Maternal instinct had flooded her mother, but before her mother could say a word, Carol had risen.

"I'm going to wander." She told her mother. The servant did not seem at all disappointed, but Carol was privately relieved that he paid her so very little heed and was totally engrossed in her mother.

"Just be careful my dear." Her mother said.

Carol headed along the hallway that over looked the garden. Seeing the tall hedges standing like soldiers with only torches casting long, dark shadows into the night made her want to go outside. She found a door and headed onto the terrace. She sat on a marble bench and ran her finger along the beaded groove on the edge of the bench.

It had only been three weeks. And now, tonight, unsettled her. The couples enjoyed each other's company oblivious to her. Watching them seemed wrong.

There had been boyfriends in high school. And she had watched her friends make out then. But now there seemed to be something different. All these adults had found this world and made it their own. It wasn't just about the heady lust that she had thought was love as a teenager. Their love here seemed more purposeful, more meaningful.
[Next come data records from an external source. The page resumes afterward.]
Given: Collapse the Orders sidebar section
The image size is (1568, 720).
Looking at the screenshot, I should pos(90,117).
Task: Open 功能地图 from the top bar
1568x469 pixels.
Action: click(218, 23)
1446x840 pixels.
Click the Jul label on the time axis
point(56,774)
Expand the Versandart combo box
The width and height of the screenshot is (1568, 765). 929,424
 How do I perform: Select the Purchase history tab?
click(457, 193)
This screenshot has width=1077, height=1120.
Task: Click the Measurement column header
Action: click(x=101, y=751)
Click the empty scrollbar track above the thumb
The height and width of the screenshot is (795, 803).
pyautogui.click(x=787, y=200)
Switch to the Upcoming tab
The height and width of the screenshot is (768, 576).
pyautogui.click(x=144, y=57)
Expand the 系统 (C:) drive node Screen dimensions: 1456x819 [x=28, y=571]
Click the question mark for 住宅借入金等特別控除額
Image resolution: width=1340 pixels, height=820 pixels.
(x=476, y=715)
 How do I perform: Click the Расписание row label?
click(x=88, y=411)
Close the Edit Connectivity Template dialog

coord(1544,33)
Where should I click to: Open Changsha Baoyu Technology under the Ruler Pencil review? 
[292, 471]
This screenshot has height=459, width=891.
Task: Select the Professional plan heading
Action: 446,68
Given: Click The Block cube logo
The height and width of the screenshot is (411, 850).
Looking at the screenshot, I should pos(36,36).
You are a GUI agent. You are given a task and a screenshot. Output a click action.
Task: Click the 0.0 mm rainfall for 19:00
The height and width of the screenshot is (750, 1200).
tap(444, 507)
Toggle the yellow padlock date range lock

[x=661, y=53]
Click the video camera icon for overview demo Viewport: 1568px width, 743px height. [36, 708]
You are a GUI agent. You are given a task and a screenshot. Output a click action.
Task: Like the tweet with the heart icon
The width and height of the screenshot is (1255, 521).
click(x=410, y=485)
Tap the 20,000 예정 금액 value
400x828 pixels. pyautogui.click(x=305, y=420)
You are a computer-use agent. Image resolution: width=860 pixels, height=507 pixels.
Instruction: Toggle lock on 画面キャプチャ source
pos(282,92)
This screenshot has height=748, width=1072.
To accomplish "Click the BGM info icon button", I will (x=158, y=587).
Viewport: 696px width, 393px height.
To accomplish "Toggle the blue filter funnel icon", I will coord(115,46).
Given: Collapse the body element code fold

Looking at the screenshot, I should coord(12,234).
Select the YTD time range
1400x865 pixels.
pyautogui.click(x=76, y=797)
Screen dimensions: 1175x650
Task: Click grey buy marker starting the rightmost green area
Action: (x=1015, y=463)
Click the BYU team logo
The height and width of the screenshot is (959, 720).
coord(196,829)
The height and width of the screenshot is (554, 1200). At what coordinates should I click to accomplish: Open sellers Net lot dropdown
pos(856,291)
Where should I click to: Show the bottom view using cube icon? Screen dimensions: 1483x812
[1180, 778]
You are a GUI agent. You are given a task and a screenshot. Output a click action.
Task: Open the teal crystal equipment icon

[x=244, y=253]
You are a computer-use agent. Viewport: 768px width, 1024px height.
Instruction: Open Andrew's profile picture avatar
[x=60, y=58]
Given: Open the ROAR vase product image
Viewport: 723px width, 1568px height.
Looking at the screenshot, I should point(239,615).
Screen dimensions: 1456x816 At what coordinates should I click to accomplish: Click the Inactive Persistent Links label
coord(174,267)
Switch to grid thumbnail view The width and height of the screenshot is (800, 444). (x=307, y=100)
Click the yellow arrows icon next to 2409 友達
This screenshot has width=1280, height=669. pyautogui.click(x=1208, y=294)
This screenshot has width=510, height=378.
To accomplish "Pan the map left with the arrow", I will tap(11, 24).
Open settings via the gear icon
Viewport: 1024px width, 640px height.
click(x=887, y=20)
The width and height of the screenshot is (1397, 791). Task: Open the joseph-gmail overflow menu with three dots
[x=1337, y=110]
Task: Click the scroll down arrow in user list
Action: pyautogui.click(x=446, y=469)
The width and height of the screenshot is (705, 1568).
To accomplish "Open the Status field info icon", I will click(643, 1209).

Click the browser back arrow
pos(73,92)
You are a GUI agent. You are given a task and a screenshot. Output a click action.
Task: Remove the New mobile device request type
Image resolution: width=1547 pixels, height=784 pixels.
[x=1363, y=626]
She was jealous of her mother's skill in being flirtatious. She was jealous of the companions who found comfort in other's arms.

She gave herself a tight hug.

Miss Julie had been in the maze looking for a servant when she came out and saw Carol sitting on the edge of the terrace.

"Hello." Julie had said, realizing that Carol was lost in thought as she climbed the stairs that were hidden by a large manicured hedge.

Carol's head snapped up.

"I'm sorry, I didn't mean to startle you." Carol looked at Julie, realizing that the woman in the body hugging blue dress that went from her neck straight down with what Carol would later call 'a window to her cleavage' was nearly her own age. Julie's hair blonde was up in a French knot and not a tendril of hair was out of place. And the moonlight shone from behind her casting an eerie midnight halo around her.

"I didn't see you inside." Carol said softly. Carol shrunk away. Her mother had warned her that not all companions were of the calm, peaceful variety. Most of her mother's friends were very pleasant and had never given her the feeling of pressure or even lecherous looks over her body. No one had taken her aside and asked if she was intending on staying. And certainly no one seemed to pressure her to stay. But without her mother next to her, she was very unsure of herself. And she wasn't quite sure why.

"I was needed elsewhere as Lord Xavier sent me on an errand." Julie explained. "I am Miss Julie. You're new."

The rehearsed line came easily to Carol. "My mother is Lady Sara, returned after these years. I am here for a while."

"Guests as you are, are very rare." The comment slipped from Julie before she knew it had.

Carol dismissed it; she knew her presence was unsettling to most who were here. She wasn't even considering living here and adopting this way of life. She had seen some beautiful things, but she wanted to find other ways of life before deciding this was the one. But the butterflies in her stomach kept telling her something else.